Although the Sabbats started out as agricultural festivals, marking the planting and harvesting of the crops, they began to take on deeper religious meanings. The Sabbats represent the turning of the Wheel of the year, and with it, the Wheel of Life. Each Sabbat is a stage in the life cycle of the God and the Goddess. The God lives, dies, and is reborn. The Goddess makes the journey from Maiden to Mother to Crone and back to Maiden. We do rituals at Sabbat-time to honor the deities, ensure fertlity, and acknowledge and celebrate the turning of the Wheel. To our ancestors, Sabbats were joyous times. They threw great parties, played games, told stories and sang, and of course ate and drank tremendous amounts!

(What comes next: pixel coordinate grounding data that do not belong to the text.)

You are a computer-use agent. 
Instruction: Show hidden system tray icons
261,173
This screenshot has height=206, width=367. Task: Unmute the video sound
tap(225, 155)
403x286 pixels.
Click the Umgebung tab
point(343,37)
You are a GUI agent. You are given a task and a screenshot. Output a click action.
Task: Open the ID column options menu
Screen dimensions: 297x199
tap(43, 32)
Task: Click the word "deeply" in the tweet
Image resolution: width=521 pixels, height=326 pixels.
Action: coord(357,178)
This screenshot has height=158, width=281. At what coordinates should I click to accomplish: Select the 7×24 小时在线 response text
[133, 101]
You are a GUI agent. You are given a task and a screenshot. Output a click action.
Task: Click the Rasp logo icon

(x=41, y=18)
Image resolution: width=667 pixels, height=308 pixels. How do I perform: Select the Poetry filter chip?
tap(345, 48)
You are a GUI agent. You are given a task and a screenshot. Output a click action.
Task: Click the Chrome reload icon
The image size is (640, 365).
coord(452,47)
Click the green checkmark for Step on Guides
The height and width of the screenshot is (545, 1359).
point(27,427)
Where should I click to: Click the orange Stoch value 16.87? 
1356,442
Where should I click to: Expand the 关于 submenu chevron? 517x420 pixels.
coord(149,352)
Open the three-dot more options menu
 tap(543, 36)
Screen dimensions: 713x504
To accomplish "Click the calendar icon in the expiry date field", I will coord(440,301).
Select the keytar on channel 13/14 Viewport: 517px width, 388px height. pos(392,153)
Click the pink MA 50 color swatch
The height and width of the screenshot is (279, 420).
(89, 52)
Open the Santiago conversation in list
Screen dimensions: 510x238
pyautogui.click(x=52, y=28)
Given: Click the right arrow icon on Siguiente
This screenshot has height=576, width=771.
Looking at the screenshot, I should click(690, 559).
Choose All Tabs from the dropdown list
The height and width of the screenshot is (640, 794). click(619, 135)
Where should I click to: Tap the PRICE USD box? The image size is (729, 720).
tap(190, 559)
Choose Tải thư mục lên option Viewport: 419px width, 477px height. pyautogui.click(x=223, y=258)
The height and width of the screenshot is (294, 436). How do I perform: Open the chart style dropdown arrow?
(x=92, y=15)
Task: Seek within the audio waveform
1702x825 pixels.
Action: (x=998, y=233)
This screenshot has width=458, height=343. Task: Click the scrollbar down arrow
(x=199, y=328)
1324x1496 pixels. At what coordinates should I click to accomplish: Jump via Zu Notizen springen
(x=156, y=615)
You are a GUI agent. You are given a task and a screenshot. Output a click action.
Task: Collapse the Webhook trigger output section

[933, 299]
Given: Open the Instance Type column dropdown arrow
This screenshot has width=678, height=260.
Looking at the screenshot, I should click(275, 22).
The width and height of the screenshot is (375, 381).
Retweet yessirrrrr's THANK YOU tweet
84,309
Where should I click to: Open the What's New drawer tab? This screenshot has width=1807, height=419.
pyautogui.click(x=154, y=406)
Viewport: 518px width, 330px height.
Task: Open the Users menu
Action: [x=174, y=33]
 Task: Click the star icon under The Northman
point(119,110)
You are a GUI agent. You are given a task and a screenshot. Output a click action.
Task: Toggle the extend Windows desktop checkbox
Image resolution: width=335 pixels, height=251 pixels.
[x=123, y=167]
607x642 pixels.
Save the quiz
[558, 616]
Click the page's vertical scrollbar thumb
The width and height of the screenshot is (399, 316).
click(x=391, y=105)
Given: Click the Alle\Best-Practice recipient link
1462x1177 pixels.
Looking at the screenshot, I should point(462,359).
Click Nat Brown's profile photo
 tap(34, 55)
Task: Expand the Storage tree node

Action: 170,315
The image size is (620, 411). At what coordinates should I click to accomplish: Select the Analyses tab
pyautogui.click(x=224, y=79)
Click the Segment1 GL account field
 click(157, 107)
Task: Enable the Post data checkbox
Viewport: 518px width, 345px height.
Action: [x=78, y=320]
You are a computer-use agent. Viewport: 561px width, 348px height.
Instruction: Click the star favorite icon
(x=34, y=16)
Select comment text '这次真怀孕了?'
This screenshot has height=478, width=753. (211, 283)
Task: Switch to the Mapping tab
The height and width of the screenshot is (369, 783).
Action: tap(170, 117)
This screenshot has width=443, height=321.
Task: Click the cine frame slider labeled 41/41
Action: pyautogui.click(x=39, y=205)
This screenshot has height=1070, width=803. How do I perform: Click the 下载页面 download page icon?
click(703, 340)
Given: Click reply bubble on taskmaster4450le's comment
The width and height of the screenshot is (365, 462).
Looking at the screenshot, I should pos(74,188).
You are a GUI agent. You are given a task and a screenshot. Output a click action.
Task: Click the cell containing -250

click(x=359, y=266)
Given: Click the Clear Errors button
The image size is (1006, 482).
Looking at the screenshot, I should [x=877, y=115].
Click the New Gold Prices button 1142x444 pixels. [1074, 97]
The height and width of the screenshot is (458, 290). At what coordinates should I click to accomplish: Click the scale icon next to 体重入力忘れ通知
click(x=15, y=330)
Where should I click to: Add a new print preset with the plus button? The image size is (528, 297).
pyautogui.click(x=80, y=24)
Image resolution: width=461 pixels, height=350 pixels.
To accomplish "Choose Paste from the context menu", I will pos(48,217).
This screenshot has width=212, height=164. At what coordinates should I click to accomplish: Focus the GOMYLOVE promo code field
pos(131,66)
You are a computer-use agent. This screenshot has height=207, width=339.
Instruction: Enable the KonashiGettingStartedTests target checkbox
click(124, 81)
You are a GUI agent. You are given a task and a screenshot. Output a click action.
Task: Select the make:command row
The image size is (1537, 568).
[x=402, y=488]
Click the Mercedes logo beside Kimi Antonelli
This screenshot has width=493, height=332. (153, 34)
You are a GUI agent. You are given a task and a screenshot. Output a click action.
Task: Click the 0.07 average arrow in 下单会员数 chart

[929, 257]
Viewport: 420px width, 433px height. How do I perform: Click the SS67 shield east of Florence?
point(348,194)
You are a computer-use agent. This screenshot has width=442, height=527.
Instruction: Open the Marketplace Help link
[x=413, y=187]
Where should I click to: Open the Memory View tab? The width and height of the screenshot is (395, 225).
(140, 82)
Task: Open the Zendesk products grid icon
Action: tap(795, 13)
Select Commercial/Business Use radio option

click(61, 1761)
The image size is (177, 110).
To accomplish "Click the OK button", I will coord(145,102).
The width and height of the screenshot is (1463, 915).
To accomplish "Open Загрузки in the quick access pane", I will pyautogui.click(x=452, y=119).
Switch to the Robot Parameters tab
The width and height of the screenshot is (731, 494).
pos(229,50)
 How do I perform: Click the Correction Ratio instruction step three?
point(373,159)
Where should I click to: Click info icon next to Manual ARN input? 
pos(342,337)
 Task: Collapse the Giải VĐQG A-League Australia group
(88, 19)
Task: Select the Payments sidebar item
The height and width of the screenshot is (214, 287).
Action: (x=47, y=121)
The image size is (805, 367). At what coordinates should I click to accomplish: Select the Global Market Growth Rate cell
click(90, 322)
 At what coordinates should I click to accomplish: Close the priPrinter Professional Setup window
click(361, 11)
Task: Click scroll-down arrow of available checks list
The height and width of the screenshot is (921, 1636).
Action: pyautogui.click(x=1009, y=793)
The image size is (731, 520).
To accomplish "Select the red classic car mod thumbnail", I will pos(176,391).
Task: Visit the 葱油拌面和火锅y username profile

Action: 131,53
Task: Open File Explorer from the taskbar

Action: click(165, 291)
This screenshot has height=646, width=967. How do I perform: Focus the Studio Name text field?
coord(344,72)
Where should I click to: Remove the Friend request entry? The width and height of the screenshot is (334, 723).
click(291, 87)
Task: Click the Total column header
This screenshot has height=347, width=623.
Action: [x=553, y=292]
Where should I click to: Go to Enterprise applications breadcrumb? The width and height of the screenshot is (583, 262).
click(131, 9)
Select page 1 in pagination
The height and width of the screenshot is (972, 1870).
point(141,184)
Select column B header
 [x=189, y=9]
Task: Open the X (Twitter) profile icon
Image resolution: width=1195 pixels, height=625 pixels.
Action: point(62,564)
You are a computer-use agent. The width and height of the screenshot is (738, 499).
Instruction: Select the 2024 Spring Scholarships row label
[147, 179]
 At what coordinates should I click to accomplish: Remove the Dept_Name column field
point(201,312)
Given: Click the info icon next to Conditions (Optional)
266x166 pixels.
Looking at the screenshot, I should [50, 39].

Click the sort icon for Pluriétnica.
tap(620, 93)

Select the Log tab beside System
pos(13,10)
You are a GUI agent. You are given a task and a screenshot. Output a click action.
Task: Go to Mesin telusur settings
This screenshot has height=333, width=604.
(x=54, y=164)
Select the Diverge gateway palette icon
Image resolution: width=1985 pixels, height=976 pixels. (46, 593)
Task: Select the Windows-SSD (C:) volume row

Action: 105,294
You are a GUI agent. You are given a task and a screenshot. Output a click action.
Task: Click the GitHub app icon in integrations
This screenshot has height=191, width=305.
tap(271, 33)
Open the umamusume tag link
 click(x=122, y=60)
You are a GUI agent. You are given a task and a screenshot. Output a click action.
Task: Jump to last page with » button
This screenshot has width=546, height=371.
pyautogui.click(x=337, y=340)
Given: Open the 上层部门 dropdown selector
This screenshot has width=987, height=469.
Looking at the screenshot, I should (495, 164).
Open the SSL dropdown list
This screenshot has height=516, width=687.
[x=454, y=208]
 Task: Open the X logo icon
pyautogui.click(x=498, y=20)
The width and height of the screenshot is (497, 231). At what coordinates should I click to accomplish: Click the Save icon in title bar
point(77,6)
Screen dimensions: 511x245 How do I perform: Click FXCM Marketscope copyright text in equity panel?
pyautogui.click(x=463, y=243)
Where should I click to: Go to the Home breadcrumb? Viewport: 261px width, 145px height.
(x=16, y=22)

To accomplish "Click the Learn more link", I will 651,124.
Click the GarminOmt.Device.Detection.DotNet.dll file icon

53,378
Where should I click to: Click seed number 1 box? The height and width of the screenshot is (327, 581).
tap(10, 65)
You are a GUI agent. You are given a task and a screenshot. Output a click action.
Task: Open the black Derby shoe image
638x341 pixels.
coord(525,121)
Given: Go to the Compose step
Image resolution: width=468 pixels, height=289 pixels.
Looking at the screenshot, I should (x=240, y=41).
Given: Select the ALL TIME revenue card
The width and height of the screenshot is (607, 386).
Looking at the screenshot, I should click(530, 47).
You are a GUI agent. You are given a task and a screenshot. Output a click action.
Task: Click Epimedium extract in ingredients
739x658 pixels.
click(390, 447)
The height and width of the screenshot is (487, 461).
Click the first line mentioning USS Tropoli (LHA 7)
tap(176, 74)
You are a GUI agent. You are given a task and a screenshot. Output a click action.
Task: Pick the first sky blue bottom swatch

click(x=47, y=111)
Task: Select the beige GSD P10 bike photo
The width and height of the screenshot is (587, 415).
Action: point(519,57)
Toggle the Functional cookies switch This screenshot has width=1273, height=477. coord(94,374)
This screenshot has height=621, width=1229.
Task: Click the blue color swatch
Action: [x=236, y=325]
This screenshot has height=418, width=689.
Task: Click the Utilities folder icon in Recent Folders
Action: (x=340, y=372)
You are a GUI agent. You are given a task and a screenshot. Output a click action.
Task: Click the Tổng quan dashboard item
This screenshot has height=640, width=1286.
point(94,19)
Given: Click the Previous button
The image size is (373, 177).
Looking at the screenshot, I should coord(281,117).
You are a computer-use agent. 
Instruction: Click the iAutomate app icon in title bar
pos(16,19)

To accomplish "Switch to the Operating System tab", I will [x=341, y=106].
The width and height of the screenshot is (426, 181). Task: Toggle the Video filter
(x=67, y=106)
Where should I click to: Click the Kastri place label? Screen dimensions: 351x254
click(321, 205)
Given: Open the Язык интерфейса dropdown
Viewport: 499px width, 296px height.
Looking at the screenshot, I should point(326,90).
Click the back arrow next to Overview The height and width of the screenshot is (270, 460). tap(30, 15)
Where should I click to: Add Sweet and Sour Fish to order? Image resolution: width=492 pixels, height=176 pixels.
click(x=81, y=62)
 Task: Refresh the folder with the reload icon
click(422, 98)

With the coming of the Christian Church, the pagan holidays were forced underground. Despite years of persecution, however, the Church could not achieve the complete destruction of the old pagan holidays! So it tried to "overwrite" them, by installing its own holidays on top of the pagan ones. Thus we find Christmas celebrated at Yule, Candlemas at Imbolc, Easter at Ostara. (It is also interesting to note, although this doesn't have much to do with Sabbats, that the god Mithra was born of a virgin, in a barn, on December 25, died and was reborn, and is supposed to return at the end of the world for his chosen!) But pagans are persistent folk, and the old ways survived even under the veneer of Christianity.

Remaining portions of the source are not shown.